Quelques idées, notées au vol lors du dernier café stratégique, où nous accueillions Laurent Hennninger qui était venu parler de « révolution dans les affaires militaires ».
1/ Le terme de révolution n’est pas adapté. Mieux vaut parler de mutation, qui marque l’idée de rupture, même si la rupture n’est pas forcément visible à vue d’homme.
2/ Elle n’est pas seulement militaire : ce sont des phénomènes globaux, et pas seulement technologiques : il faut se méfier de la vision technologique de l’occidental. Certes, la grosse révolution est liée à l’arme à feu, mais elle ne suffit pas à elle seule : les Chinois disposaient de l’arme à feu, ils n’en ont rien fait.
3/ Il y a un aspect social important. Le rôle croissant de l’infanterie est logique, car elle est l’émanation du peuple (quand la cavalerie est l’émanation de l’aristocratie et l’artillerie, l’émanation de l’Etat) au moment de la révolution humaniste de la renaissance. Les armes à feu viennent dans un 2ème temps, après la mutation socio-tactique du 14°-15° siècle, celle de l’infanterie, qui mettra un siècle et demi à se développer, jusqu’à trouver l’action offensive.
4/ Le tournant civilisationnel immense de la Renaissance a un volet militaire. Or, aujourd’hui, il n’y a pas de mutation, mais seulement la continuation de la grande mutation de la renaissance.
5/ La maîtrise de l’occident dépend de la maîtrise des espaces lisses (au sens de Deleuze), dans l’ordre mer, air, spatial, informatique.
6/ Son inquiétude et son interrogation, c’est la question d’une éventuelle sortie de l’humain. L’humanisme du XVI° siècle est mort, il observe une haine de l’homme (cf. l’écologisme pour qui l’homme nuit à la nature sacralisée, et le capitalisme pour qui l’homme coûte trop cher, toujours trop cher).

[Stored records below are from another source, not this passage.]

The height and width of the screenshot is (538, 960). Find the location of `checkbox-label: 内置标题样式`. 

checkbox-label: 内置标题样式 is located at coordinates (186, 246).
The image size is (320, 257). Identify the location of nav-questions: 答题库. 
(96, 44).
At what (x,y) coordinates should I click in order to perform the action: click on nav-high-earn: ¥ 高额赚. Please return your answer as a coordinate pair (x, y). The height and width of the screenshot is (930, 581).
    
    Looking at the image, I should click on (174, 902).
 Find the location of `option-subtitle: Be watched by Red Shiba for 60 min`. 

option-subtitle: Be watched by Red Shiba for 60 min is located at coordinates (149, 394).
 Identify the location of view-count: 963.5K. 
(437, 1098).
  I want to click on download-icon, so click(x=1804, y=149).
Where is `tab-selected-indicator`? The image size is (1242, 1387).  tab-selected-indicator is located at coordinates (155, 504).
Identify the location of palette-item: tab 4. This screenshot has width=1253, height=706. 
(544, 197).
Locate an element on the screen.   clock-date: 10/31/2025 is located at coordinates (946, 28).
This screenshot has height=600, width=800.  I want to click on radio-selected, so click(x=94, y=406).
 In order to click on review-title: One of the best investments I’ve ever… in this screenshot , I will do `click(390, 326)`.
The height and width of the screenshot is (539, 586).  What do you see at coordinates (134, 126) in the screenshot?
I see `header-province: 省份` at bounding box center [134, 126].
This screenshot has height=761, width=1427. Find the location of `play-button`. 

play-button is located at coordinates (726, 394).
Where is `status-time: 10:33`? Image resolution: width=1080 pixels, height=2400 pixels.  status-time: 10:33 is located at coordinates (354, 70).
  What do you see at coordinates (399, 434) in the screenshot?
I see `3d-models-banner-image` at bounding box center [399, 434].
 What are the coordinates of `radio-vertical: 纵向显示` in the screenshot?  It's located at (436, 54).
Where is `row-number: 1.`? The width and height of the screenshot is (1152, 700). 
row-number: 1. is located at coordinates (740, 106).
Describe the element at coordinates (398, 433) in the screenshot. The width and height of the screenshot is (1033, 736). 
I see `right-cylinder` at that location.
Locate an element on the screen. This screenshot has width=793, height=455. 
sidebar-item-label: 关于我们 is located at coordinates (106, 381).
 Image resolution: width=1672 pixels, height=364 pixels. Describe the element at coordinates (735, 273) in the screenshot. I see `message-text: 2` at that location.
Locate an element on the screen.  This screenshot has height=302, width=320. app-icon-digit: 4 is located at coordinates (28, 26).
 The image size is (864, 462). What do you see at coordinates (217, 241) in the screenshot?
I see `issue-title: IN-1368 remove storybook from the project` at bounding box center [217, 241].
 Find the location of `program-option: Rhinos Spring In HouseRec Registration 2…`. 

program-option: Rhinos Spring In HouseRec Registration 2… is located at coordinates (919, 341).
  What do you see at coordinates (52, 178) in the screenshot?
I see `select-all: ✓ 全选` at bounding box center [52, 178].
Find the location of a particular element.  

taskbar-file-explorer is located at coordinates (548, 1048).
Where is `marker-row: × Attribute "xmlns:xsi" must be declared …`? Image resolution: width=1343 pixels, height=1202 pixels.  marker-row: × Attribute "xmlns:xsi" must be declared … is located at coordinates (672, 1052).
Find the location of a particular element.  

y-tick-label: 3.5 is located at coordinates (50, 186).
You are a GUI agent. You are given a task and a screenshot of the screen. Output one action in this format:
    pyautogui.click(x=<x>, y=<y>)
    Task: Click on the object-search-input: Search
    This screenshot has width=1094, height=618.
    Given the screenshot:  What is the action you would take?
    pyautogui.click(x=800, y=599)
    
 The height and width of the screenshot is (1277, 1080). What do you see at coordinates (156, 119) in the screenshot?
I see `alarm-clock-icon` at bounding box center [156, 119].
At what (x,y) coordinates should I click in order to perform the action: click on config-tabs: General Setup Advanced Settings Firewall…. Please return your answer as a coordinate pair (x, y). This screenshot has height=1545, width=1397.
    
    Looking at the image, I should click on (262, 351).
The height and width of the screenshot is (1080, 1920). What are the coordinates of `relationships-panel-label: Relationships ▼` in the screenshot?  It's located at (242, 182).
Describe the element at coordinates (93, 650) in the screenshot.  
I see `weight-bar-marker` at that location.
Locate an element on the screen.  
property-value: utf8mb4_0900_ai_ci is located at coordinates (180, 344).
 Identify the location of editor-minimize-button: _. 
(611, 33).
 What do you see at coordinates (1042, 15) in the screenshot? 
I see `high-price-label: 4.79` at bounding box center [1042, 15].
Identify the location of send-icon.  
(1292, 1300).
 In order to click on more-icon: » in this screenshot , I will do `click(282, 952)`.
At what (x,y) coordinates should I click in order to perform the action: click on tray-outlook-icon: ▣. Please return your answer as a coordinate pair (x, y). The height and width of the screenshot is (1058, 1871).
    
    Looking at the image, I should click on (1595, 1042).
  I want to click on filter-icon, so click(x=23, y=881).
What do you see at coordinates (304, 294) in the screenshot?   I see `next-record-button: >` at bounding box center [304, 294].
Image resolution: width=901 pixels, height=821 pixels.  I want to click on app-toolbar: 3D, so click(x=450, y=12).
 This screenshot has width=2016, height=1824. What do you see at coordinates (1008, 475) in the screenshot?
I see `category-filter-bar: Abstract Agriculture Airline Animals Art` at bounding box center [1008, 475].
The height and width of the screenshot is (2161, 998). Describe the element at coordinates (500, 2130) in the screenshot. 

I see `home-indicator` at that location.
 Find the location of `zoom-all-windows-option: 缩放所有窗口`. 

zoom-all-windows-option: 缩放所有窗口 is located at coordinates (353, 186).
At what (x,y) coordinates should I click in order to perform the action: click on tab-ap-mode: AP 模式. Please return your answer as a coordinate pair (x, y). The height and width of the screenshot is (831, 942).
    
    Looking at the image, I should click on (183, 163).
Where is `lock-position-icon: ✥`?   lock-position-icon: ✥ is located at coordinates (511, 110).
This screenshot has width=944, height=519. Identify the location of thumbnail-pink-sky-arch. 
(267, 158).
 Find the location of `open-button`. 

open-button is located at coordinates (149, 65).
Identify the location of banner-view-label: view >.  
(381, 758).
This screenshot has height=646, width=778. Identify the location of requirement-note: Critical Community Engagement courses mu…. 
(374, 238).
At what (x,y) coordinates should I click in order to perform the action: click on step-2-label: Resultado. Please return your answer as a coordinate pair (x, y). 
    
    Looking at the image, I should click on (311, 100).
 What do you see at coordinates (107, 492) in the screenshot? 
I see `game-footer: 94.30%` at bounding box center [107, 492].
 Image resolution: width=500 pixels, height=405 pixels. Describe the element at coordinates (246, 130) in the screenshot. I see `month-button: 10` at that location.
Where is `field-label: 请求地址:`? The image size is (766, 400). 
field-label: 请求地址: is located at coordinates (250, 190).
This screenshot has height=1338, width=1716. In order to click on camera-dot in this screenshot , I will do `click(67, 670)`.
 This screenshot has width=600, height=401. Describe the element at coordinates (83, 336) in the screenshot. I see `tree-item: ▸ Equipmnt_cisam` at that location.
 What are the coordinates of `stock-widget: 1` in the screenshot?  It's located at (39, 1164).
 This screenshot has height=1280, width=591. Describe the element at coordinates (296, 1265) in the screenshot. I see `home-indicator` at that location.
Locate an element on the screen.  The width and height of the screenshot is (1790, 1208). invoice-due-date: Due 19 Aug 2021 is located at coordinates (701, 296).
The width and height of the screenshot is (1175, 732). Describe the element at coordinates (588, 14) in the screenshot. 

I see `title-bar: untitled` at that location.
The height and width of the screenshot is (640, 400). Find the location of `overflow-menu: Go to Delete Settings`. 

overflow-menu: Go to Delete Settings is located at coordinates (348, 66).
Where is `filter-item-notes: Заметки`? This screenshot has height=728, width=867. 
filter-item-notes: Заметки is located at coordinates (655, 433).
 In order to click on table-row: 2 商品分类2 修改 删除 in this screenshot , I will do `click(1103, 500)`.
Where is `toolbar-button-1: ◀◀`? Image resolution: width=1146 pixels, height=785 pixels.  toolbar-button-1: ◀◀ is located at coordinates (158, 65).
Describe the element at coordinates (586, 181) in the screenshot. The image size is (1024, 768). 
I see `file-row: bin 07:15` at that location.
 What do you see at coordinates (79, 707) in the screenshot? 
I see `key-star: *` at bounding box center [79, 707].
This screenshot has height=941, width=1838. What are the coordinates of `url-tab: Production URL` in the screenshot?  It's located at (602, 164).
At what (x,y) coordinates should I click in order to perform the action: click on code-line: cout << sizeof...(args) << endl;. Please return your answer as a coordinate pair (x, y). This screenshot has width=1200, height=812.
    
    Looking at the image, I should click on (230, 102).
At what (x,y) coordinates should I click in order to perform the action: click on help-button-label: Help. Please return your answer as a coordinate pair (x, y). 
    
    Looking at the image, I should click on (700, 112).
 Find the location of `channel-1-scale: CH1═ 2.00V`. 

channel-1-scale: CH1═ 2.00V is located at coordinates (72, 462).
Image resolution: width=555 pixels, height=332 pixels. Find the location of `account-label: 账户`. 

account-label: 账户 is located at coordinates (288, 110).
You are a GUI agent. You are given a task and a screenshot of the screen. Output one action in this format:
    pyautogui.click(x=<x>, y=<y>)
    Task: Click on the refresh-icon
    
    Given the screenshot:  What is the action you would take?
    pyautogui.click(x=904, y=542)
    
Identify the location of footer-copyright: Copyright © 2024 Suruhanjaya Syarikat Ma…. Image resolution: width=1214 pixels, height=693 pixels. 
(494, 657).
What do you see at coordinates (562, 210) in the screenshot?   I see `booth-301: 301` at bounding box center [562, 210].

On notera quelques idées qui sont apparues lors du débat (nourri) :
- pour la sortie de l’homme, on peut noter une sorte de « biolithique » (cf. un bouquin d’Hervé Kempf, paru en 1998), liant nanotechnologies, drones, satellisation, … La convergence de la biologie de l’humain, de la robotique et de l’informatique permettrait une intégration animal/humain/machine. Il faut lire les philosophes de la sortie de l’humain, Zizek et Baechler (et ici).
- Attaquer l’informatique, c’est attaquer l’organisation de la force : on ne cherche pas la destruction mais la désorganisation. C’est au fond l’objectif de l’art opératif, développé par les Soviétiques dans les années 30.
- Longtemps, fantasme de la bataille décisive : est remplacé aujourd’hui par le mythe de l’arme décisive (de l’air power à la Douhet au V2 des Allemands à la bombe nucléaire à la « cyberguerre »…)
- Il se crée des mailles du réseau planétaire, contrôlé par l’occident. Il se déroule des guerres, à l’intérieur de ces mailles.
Voici donc quelques idées qui ont été agitées ce soir là : fructueux et riche. Bravo.